Although I don’t remember the year, exactly
(those early days are all a blur)
I remember
that I was driving down North Street.
In my mind’s eye it was late Fall,
because the sky was darkening as I drove home from work
giving me this sense of urgency as I waited in traffic, on my way to pick my daughter up from daycare.
It had been dark when I dropped her off
and now the sun was winking through the ever-baring trees once again.
I was listening to the public radio station I always listen to, and a new song by a local artist
soared across the airwaves
and changed everything.
“You’ve got to hold on
it goes so fast
those early days, well,
they don’t last
Got to enjoy them
they go so fast
those baby days, well,
They don’t last.”
Though I’d heard these words of advice – treacly and sometimes impossible to fathom though they are – from a million well-meaning grandmothers before
This Was It.
My heart shattered and I wailed
sitting there in traffic
my eyes blurred with tears and I gasped with sobs.

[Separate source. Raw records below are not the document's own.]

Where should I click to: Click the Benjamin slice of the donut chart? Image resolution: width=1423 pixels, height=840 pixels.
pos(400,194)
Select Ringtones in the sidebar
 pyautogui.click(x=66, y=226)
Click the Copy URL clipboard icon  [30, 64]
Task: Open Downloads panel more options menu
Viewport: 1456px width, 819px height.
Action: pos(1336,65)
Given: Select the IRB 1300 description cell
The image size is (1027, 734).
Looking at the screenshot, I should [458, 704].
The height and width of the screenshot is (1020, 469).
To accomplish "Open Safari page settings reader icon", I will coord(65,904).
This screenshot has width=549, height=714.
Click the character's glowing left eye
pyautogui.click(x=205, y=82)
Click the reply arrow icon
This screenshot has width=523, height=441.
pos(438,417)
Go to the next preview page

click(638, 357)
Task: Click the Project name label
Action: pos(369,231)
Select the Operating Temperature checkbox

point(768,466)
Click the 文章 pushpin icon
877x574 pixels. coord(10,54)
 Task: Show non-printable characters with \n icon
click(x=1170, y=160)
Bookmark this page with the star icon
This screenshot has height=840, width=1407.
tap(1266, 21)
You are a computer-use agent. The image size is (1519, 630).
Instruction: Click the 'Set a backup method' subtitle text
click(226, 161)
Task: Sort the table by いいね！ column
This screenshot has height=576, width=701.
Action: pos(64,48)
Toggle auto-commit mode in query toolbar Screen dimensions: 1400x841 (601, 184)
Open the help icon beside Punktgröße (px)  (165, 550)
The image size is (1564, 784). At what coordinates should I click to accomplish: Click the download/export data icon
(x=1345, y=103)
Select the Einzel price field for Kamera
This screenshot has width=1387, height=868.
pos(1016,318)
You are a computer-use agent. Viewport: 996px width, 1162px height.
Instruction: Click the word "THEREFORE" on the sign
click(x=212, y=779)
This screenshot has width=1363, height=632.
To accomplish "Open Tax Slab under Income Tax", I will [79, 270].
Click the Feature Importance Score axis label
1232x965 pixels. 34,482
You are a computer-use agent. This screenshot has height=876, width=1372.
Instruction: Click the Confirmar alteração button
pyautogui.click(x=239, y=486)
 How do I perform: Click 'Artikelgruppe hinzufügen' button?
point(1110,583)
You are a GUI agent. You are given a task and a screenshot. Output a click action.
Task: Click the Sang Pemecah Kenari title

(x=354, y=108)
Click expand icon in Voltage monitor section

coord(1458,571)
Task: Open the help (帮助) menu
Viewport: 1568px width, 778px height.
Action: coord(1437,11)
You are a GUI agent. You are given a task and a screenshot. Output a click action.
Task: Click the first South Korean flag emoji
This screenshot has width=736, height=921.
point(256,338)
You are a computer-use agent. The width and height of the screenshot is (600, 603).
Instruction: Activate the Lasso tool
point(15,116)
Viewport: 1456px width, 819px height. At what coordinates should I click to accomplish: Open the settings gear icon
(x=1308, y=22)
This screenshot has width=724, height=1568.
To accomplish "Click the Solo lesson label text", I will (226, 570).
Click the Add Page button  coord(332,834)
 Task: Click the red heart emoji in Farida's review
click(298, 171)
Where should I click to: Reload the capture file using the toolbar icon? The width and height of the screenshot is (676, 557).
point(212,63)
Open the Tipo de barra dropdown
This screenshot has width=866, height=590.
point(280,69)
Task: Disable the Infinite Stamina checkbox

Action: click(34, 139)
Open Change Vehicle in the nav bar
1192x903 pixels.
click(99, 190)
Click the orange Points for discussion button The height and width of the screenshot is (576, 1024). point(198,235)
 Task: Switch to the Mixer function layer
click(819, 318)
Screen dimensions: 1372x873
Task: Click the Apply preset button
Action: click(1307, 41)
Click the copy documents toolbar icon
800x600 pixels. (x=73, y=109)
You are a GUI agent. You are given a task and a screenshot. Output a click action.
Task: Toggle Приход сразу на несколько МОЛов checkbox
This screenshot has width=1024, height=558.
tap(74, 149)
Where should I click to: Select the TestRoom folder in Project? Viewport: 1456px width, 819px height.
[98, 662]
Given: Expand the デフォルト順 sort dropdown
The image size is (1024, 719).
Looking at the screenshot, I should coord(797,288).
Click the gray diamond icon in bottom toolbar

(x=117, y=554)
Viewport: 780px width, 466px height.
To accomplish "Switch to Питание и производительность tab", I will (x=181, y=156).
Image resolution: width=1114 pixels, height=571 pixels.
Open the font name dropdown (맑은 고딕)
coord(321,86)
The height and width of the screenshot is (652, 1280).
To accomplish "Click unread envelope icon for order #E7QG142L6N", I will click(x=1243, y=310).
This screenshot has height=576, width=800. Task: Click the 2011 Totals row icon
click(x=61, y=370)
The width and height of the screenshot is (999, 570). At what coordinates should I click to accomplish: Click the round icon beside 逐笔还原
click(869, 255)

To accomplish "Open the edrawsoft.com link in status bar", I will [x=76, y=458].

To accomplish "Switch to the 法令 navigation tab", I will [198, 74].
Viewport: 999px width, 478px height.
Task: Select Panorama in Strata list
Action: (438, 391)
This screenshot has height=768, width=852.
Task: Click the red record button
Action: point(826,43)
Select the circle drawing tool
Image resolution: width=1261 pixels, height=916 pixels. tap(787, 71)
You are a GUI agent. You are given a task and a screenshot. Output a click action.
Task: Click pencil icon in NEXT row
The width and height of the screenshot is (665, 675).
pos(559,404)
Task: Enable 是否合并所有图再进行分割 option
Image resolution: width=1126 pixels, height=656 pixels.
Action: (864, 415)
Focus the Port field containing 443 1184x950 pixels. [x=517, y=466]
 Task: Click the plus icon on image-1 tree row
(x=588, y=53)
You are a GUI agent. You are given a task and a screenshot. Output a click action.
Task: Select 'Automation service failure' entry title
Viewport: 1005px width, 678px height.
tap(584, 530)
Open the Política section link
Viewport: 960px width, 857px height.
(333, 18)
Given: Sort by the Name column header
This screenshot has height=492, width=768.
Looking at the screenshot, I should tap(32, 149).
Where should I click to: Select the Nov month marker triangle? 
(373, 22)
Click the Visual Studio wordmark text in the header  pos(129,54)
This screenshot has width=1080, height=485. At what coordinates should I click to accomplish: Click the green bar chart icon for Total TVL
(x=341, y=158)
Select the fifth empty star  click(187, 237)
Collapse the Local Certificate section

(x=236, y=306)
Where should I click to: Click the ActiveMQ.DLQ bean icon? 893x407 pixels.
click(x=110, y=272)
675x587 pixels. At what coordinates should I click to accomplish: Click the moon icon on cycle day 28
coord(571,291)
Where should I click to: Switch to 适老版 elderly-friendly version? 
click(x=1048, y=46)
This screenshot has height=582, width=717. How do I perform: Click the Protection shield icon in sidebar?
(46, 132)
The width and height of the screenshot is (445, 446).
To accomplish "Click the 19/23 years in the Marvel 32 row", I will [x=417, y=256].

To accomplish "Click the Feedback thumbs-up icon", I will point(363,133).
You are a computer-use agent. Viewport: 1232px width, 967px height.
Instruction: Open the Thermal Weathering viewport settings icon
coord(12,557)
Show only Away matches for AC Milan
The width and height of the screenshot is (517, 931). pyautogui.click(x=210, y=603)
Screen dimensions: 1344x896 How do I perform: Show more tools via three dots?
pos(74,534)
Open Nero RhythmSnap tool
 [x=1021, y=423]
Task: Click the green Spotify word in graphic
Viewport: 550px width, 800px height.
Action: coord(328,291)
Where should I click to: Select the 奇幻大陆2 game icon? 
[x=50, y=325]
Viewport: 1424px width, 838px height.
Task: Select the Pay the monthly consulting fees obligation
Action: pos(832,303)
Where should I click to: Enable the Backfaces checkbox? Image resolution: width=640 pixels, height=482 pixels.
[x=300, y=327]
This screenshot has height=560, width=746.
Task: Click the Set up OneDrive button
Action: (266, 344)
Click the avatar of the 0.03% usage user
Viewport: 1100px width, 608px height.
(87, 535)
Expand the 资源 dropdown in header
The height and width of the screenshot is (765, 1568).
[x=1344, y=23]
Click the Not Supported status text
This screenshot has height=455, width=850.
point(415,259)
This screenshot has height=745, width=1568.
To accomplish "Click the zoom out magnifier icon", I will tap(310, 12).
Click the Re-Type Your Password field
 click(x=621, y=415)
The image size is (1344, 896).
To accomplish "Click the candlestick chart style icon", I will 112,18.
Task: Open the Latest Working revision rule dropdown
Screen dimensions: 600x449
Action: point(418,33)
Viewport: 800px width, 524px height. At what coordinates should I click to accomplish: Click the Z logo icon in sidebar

It wasn’t so much that my daughter came home each day
smelling of the perfume of the other women who had comforted her and played with her
or my little girl’s particular anxieties about being away from me
as it was that I had to leave her so that I could stare longingly at the grey walls of my cubicle
(as if my escape route was somehow encrypted in the fabric, if only I could decode it)
sitting in one sisyphian meeting after another
and trying to muster enthusiasm for my inbox.
It wasn’t what I thought life would look like.
(I want to say, also, that the flow of my tears came also with the ache of guilt. I had a great job with benefits and a fair wage, a home that was safe and beautiful, loving care for my daughter, and enough privilege to even consider leaving my career).
But also.
There it was.
The longing and uncertainty had simmered long enough, quelled by my placations: “be grateful for what you have” and “all in due time.”
A torrent of maternal instinct and desire
a rallying cry for what might be possible
tore forth from me that day as I shifted into first gear
inched down North Street
listened to the sweet plunk of banjo music
and knew that nothing would ever be the same again.
So many of the women I work with have a catalyzing moment or experience that makes them rethink everything they thought they knew about themselves and what mattered to them.
Can you relate? What moment or moments have changed everything for you?